[Dataset records start]
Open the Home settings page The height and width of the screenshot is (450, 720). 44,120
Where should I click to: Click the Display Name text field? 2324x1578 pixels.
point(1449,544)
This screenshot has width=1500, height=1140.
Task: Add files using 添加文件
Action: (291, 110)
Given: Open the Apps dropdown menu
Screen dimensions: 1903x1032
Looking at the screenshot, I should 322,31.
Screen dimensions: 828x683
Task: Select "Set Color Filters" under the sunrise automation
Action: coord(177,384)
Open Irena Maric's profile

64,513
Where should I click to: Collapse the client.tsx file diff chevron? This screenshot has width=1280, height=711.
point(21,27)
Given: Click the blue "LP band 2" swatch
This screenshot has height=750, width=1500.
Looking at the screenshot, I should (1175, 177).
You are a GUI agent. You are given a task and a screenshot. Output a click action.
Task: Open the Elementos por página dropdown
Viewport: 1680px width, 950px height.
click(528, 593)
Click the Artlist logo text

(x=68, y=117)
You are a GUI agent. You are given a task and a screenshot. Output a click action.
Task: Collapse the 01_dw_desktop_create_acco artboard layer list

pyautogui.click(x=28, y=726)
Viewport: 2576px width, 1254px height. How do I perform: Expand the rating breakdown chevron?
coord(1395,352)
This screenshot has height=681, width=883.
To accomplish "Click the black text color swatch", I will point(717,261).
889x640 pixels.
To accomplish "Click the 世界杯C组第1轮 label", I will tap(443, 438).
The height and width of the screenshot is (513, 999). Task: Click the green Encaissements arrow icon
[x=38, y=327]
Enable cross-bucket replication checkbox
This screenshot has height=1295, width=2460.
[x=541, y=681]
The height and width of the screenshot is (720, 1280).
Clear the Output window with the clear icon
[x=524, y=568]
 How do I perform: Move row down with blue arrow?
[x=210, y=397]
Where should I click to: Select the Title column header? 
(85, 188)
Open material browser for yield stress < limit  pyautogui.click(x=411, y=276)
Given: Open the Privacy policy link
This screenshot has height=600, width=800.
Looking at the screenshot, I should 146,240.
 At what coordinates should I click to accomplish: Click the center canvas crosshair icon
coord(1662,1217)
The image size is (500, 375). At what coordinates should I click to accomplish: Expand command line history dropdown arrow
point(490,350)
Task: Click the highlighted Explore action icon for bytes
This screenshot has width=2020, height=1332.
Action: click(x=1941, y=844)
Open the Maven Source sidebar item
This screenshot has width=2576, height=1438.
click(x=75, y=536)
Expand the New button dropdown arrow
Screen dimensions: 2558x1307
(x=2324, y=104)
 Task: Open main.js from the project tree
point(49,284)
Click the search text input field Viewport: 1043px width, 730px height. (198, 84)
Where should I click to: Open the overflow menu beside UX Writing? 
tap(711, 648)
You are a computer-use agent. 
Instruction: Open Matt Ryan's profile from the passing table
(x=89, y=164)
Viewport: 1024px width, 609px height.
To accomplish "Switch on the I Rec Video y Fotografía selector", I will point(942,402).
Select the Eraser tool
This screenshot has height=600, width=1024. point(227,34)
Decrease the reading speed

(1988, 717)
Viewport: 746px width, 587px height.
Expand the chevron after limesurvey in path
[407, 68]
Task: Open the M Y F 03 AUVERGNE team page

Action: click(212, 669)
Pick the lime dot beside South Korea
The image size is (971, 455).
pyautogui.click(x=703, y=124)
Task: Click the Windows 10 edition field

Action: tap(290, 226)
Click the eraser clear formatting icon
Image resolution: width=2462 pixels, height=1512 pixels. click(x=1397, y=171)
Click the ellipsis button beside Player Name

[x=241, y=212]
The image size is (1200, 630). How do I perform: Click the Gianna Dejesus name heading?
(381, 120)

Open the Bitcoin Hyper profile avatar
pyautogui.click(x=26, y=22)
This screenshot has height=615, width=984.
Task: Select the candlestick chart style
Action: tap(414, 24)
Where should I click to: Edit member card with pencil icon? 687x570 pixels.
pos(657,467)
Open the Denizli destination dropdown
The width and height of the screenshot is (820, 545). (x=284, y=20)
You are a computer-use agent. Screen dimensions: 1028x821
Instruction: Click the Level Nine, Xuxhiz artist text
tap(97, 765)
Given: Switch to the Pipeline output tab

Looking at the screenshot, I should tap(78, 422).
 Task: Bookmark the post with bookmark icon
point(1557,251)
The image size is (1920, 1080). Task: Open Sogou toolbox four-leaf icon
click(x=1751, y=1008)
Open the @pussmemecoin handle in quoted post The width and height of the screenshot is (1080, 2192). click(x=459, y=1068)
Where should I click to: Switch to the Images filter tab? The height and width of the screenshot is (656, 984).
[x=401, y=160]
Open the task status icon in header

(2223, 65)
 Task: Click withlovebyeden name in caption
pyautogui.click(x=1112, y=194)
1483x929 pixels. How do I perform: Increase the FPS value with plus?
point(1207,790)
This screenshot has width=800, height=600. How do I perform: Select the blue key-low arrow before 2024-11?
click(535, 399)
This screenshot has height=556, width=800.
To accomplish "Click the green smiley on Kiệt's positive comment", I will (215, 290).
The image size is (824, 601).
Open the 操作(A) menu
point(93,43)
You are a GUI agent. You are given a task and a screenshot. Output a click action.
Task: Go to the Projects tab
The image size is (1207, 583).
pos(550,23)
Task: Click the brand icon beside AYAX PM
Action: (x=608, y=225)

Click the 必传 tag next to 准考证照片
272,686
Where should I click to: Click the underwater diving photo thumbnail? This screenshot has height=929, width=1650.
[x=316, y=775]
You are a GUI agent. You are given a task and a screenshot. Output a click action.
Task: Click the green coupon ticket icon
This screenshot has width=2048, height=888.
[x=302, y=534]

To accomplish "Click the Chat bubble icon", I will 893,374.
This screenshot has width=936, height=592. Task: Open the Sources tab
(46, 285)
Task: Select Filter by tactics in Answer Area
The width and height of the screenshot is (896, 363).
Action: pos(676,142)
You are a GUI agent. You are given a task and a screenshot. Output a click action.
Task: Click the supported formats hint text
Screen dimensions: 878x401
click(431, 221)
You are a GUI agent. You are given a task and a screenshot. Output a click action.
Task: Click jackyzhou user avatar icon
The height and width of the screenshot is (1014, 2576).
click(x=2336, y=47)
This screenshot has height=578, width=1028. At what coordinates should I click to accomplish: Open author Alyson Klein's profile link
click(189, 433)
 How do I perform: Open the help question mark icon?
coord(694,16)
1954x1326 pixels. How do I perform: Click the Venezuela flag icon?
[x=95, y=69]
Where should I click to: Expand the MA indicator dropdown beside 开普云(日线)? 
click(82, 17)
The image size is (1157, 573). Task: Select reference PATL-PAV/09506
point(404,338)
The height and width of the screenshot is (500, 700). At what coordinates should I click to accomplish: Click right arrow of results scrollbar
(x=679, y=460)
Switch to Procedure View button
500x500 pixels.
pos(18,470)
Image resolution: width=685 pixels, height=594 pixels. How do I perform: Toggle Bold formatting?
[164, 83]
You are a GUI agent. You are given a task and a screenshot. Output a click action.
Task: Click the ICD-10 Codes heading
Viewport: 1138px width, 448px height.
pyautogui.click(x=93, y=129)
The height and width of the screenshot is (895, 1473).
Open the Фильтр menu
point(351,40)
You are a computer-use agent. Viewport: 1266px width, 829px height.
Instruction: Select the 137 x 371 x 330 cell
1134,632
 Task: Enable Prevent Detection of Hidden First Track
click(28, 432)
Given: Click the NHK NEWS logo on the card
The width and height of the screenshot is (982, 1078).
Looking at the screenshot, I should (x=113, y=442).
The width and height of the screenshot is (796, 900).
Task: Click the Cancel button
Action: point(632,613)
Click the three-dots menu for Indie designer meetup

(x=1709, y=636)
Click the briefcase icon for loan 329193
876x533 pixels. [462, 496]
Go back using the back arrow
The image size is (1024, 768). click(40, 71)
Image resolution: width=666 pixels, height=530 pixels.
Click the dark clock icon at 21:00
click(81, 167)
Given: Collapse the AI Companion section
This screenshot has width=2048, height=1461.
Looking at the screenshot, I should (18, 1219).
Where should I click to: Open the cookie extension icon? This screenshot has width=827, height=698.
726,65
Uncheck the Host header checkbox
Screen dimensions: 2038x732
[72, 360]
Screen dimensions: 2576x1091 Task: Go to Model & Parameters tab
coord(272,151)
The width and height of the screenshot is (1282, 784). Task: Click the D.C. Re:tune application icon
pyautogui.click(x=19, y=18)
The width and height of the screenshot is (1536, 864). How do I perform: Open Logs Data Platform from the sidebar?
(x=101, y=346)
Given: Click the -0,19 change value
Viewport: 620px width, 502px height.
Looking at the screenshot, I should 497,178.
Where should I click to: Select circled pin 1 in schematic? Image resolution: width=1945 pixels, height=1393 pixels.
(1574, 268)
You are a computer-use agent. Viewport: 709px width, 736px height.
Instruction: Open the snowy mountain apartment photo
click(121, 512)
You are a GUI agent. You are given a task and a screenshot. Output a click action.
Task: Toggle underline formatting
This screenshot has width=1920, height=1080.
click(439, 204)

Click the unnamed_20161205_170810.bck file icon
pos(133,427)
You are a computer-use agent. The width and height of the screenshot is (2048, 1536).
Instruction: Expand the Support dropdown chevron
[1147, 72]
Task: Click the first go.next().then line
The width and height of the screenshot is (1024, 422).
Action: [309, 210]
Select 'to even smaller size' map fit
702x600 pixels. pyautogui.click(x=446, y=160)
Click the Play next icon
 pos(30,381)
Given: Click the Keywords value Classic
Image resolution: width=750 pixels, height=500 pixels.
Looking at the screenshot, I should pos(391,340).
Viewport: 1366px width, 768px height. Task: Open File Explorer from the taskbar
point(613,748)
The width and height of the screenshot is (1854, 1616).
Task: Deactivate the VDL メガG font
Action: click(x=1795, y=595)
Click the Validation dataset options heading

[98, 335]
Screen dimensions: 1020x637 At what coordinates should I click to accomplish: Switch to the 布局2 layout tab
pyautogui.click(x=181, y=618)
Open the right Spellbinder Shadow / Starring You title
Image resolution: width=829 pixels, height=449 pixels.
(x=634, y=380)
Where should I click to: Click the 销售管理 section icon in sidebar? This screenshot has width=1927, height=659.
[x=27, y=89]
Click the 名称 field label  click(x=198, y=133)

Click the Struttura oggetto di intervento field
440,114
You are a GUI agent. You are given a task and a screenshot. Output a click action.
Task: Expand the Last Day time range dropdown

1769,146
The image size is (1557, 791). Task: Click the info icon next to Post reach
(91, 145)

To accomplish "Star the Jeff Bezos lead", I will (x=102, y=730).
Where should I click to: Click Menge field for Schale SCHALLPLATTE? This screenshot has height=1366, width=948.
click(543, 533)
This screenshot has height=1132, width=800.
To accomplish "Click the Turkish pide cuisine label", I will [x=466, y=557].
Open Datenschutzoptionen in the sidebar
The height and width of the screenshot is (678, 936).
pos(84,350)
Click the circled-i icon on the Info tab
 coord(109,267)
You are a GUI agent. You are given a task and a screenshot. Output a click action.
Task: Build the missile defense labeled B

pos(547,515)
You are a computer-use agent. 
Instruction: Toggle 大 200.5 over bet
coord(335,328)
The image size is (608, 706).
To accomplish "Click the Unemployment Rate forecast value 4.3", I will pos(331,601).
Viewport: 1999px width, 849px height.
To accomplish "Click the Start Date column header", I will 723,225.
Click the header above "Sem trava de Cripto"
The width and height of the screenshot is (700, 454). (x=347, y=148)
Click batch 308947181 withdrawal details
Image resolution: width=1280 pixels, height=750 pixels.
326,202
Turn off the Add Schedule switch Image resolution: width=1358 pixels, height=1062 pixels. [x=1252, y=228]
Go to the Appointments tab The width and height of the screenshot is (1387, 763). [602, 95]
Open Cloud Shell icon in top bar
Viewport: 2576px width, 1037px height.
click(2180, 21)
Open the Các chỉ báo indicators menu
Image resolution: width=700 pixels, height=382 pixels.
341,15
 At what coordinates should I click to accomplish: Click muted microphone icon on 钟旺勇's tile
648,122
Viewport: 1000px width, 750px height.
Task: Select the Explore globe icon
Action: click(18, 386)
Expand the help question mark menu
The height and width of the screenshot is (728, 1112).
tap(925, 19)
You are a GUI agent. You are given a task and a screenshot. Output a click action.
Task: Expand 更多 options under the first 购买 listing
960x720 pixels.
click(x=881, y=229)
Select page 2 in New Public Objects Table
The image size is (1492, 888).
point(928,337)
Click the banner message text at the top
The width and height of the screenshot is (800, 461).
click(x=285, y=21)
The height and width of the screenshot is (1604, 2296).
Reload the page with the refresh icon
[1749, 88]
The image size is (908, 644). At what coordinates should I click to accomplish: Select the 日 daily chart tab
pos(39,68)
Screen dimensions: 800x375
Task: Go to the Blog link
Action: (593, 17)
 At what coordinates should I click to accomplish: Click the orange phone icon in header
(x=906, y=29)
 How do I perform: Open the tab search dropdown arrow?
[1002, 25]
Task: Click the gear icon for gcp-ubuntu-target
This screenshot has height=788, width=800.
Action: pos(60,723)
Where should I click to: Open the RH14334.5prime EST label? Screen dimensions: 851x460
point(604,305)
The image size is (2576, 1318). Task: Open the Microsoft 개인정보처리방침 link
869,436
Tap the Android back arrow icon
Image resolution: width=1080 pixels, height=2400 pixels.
[Dataset records end]
What the task asks:
Rewrite the entries from the line containing "Task: Click the gear" through the end, changing "gear icon" to "settings icon" and leaving everything else unchanged.

Written response:
Task: Click the settings icon for gcp-ubuntu-target
This screenshot has height=788, width=800.
Action: pos(60,723)
Where should I click to: Open the RH14334.5prime EST label? Screen dimensions: 851x460
point(604,305)
The image size is (2576, 1318). Task: Open the Microsoft 개인정보처리방침 link
869,436
Tap the Android back arrow icon
Image resolution: width=1080 pixels, height=2400 pixels.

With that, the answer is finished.